Megan Clapp, Analyst
Hi, good evening. Thanks so much. Rob, you mentioned in your prepared remarks there's a lot that's different about the industry, macro, and companies since you were last in the seat. Maybe if we could talk about the industry a bit. There's been, you know, maybe not necessarily news since you left, but there's a lot of other multi-mountain pass players, many of which have grown their portfolios pretty significantly over the last couple of years. So how do you think about the company's position from a competitive perspective both from the pass offering as well as your network of reports, and how do you think about how that positions you to drive pass-through in the US, what's and just what seems like a more competitive environment than it maybe has been historically?
Rob Katz, CEO
Absolutely. I mean, there's no question that the Icon Pass, which debuted when I was still CEO, presented new competition to us. But I think it also helped build and secure the entire market for advanced commitment products. From the time that Icon has shown up until today, the consumer mindset has shifted from thinking about whether they should buy a pass at all to understanding that actually that’s probably the best way to access a mountain. Now it’s just a matter of which pass they buy. I think our company should welcome healthy good, thoughtful, innovative competition. There’s no doubt that the Icon Pass is absolutely been that. I feel like our pass offering is strong and compelling and tailored to the guests that we’re going after. True, we look at adding resorts or partners in a very disciplined, thoughtful way about what we think adds and is not duplicative to what we already have. To the extent that it brings in new guests, or really provides an experience that will broaden the experience that our guests are looking for and really moves that needle, that’s something we looked at before and will continue to look at as we go forward. It’s also true, though, that as competitors have continued to get better, we have to get better. That relates to some of the comments I made about our marketing effort in terms of thinking there are opportunities for us to innovate there and to bring some approaches that we’re using to be more current with the tools and communication channels available in today’s environment. There are many opportunities for us to do that again.
Megan Clapp, Analyst
That's helpful. And maybe just a follow-up on the European strategy.
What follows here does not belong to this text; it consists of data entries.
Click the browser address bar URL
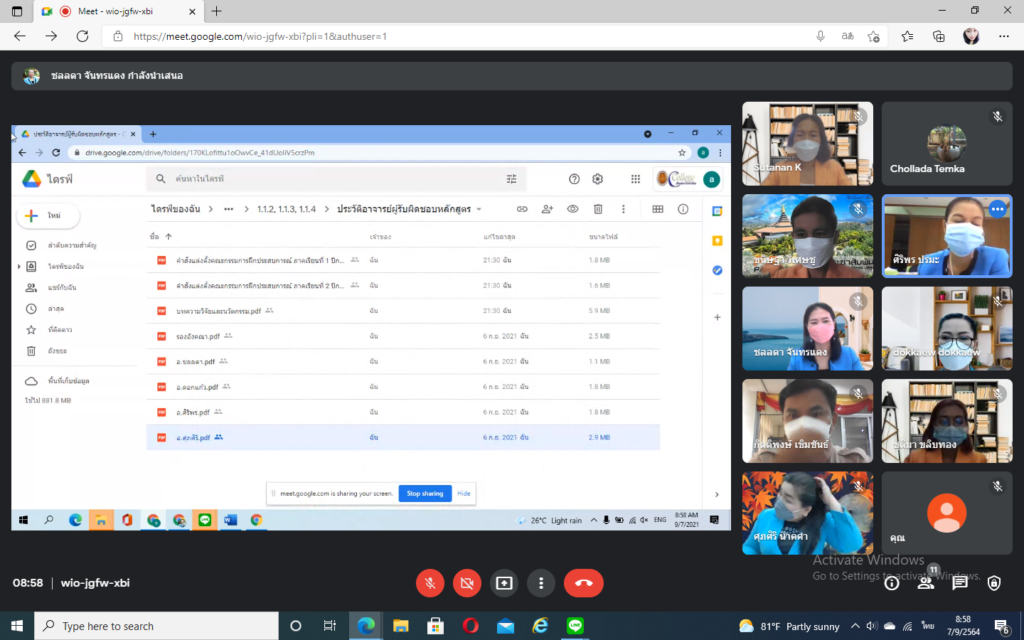1024x640 pixels. click(x=260, y=36)
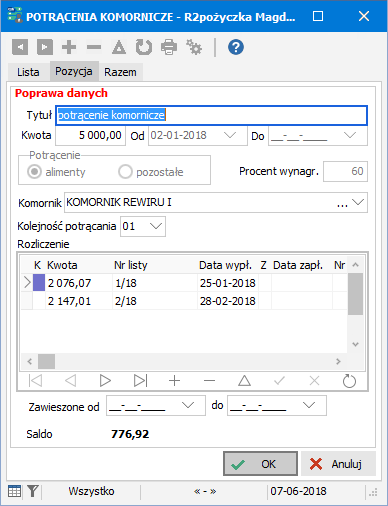
Task: Expand the Kolejność potrącania dropdown
Action: (x=156, y=226)
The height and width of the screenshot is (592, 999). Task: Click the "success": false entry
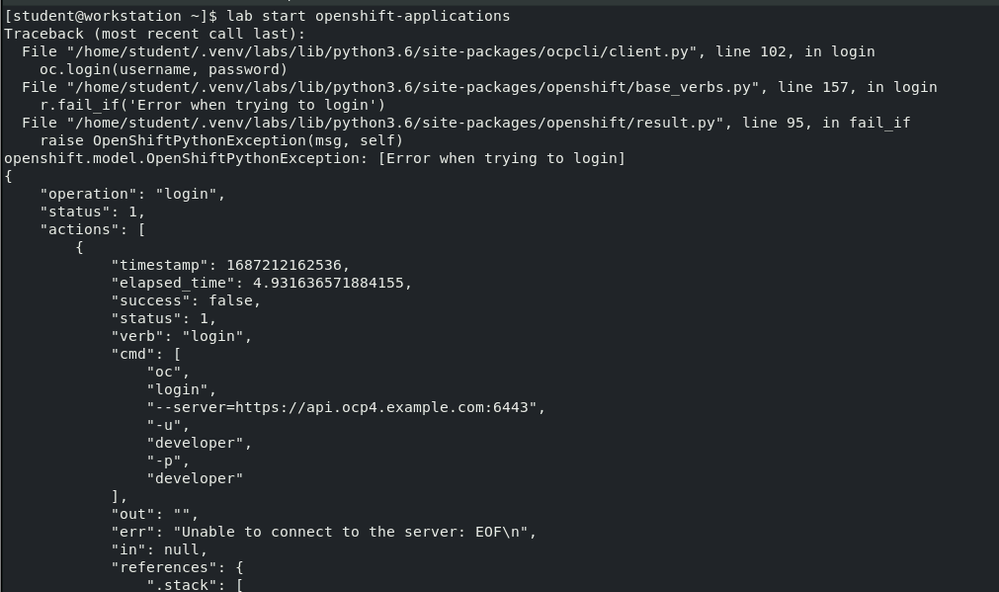tap(185, 300)
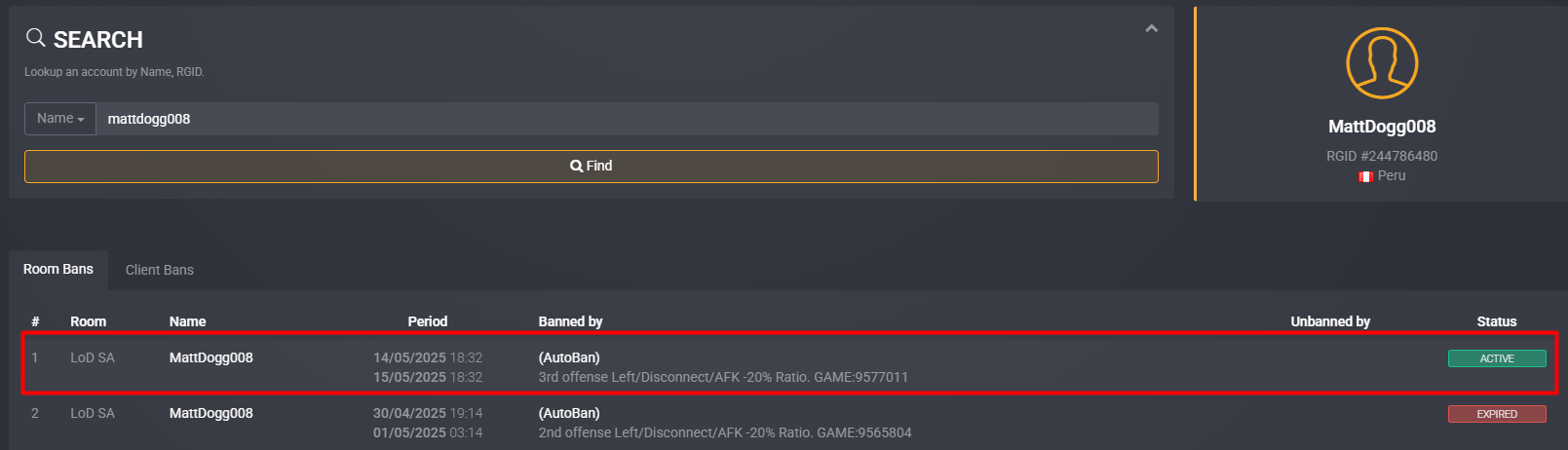Click the MattDogg008 profile name heading

(1382, 127)
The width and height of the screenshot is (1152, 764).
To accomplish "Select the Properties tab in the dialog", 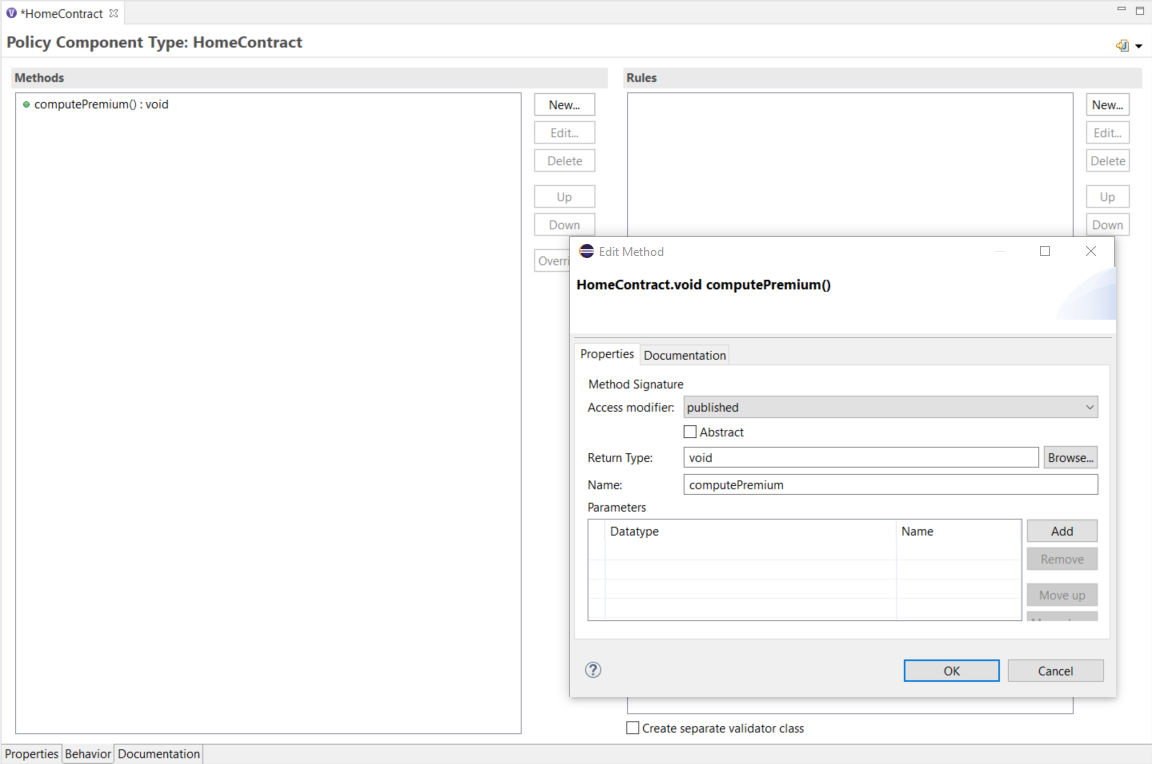I will [606, 353].
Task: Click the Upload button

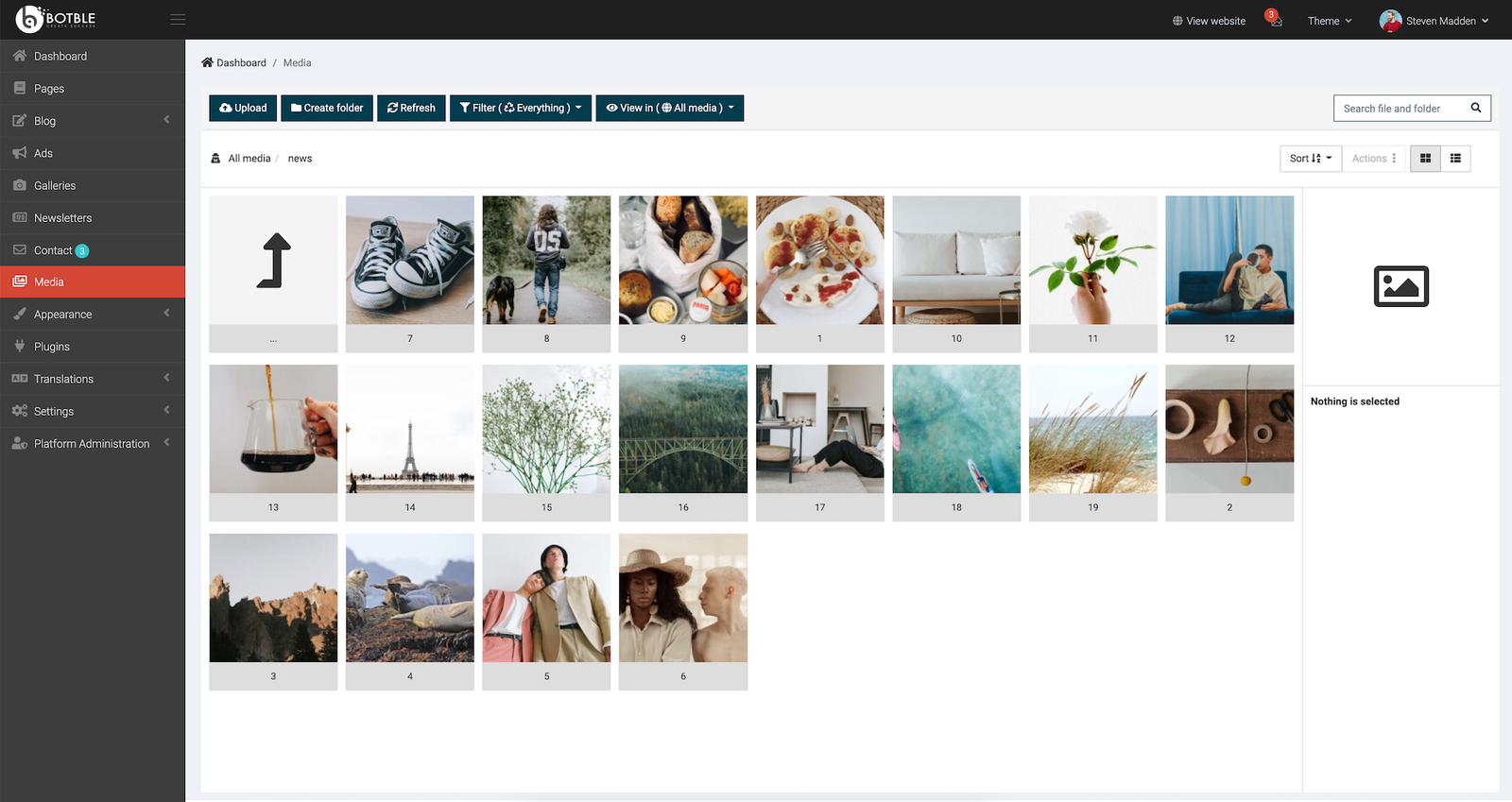Action: (x=243, y=108)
Bill's been pretty clear as recent as the Investor Day in March, and I think you even mentioned it in prepared remarks on the benefits of the owner-operator model. Europe is a place where you've had partnerships for years, and you recently added six new partners in Austria. Should investors look at that as a signal maybe about your willingness to explore the partnership model more broadly in Europe? Is there an opportunity in your mind to launch a pass through the partnership model in Europe versus the owner-operated model? And if I can just squeeze one in, just how are you thinking about M and A? I guess, is the use of capital broadly, particularly as you might need to reinvest to reinvigorate growth in the US?
Rob Katz, CEO
In Europe, not that different than the US or anywhere else. Our preference is always going to be to own and operate a resort. That is a completely different business than just having a partner. But it is the business that we’re in and where we think we add tremendous value on multiple fronts. One, we think we can operate the resorts better. Two, we believe we collected data from the resorts. We can be more flexible in the approach we are using in terms of price promotion and communication channels. All of that, we think, is a comprehensive opportunity. Now that said, especially internationally, we have been open to partnerships and we will continue to be open to partnerships because we do think it enhances the pass. Many of those resorts are not resorts that are interested in selling. We completely understand that. But we’ll still be disciplined in how we add either a partner or an owned resort. I think that’s true on the M and A front here as well. We need to be disciplined. It’s critical for us to ensure that we’re buying the right resort in the right location for the right price with the right upside both in terms of how the ski and guest experience can be expanded and, obviously, financially, the kind of returns we can drive from that investment. I don’t see that changing from the approach that we’ve taken over a fairly long period of time. That said, it’s also true that within Europe, we’re going to take a very disciplined approach. Given the opportunity we have, we think, to create a network. When the right opportunity presents itself, we will pursue it. But it is going to be a very targeted approach.
Megan Clapp, Analyst
Great. Thanks, Rob.
Rob Katz, CEO
Thanks.
Laurent Vasilescu, Analyst
Hi, guys. This is Dion on for Laurent. Maybe as you look to next season, do you foresee any issues in terms of getting visas for international workers? And maybe just talk about the environment for seasonal workers into next season regarding labor?
Angela Korch, CFO
Yeah. Thanks, Dion. We do use visas for some of our seasonal hiring, especially where we flex in the season. We've gone through a lot of different environments related to COVID times where there were a lot of restrictions on that. We've managed through those changing levels. We've really reduced our number of visas over time, as you’ve heard us talk about the high retention rates and return rates that we’ve had for seasonal employees, right? That also reduces the need for some of those programs. But we continue to evaluate where we will take advantage of those programs or not. But we don’t see that as something we couldn’t manage around at this point.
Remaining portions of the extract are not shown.